Sunday, December 02, 2007

Not Gonna Work

While I previously said that the potential mortgage pain easing plan pushed by Paulson looked good at first glance, I'm increasingly convinced that the structure of Big Shitpile is such that there's really very little to be done. This bit in the NYT gets at why.

But specialists warned that it was too soon to describe the effort as a breakthrough, and some advocates for homeowners were skeptical that a voluntary plan by lenders would bring much relief.

“We need an increase in loan-modification activity that is so dramatically above what’s happening in the marketplace that it’s hard for a purely voluntary agreement to get the job done,” Eric Halperin, director of the Washington office of the Center for Responsible Lending, said.

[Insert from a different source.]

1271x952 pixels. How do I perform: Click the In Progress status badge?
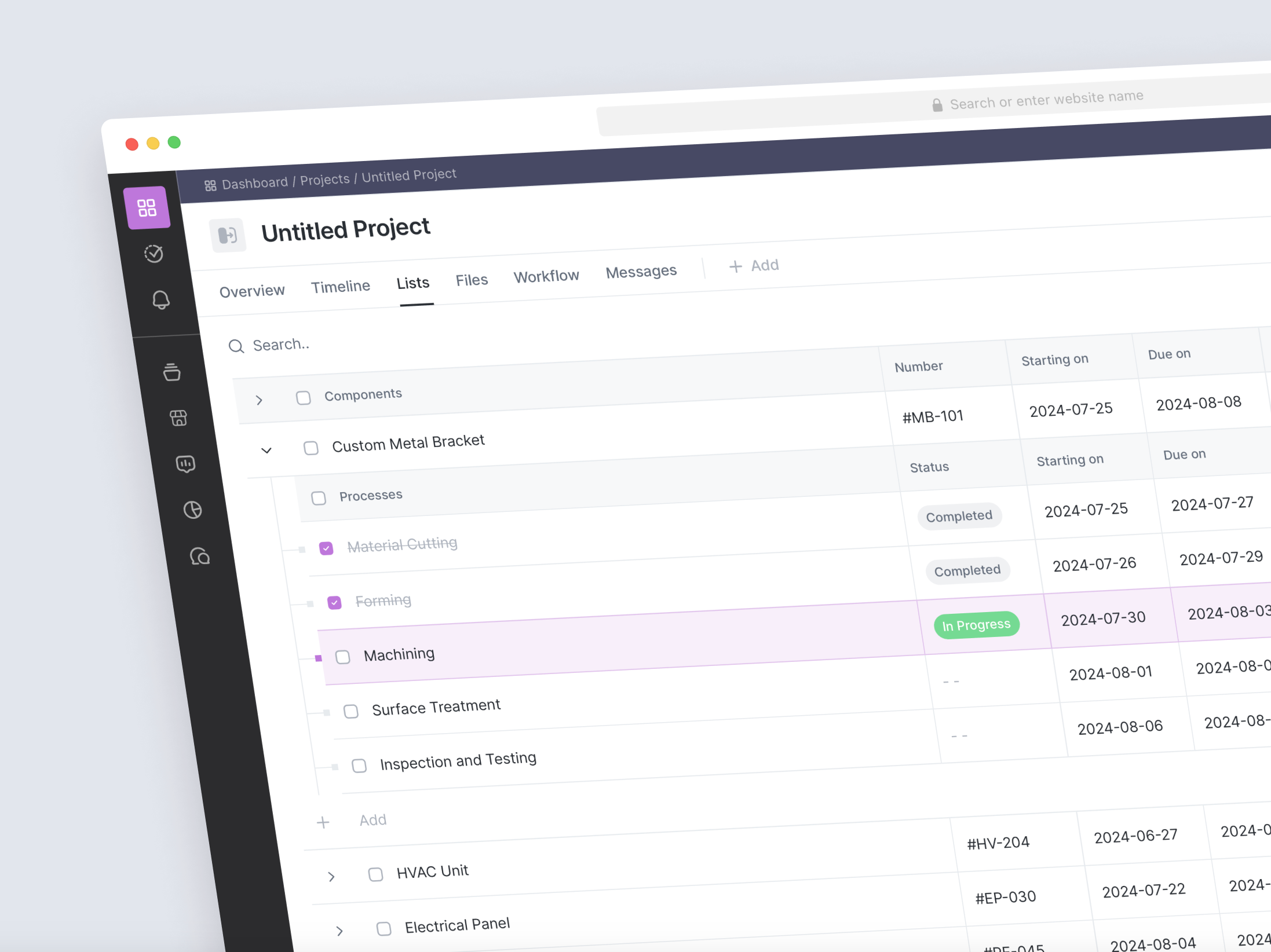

Mr. Halperin, citing a report by Moody’s Investor Service, said mortgage servicing companies were modifying only about 1 percent of their troubled loans. One big reason, according to many specialists, is the difficulty in reaching agreement between the companies that service a mortgage and the investment funds that actually own the loan.

The people who actually own the loans aren't in the mortgage business anymore than stockholders in Apple are in the IPod business. Owners of these financial assets are in the business of trading pieces of paper with big numbers representing numerous actual mortgages on them. Those owners aren't necessarily the big financial institutions that we know like Citi; they might be small towns in Norway.

My guess is that the only thing which might really make any dent in this is actually modifying bankruptcy law to allow judges to change mortgage terms for primary residences the way that they already can for second homes and investment properties.